Your task: Please say how many lines in the records below contain the word "agent". Give the number and nothing more.

Given records:
+ + + + + + +

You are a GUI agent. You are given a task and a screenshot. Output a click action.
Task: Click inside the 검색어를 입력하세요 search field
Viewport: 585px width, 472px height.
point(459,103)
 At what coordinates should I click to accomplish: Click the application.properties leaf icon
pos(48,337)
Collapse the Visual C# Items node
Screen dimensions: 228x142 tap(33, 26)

+ + + + + + +

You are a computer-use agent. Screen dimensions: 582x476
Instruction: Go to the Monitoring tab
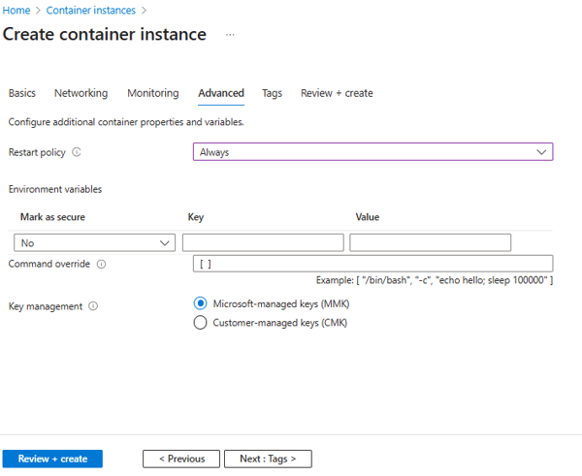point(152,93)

+ + + + + + +

Output for this task: 2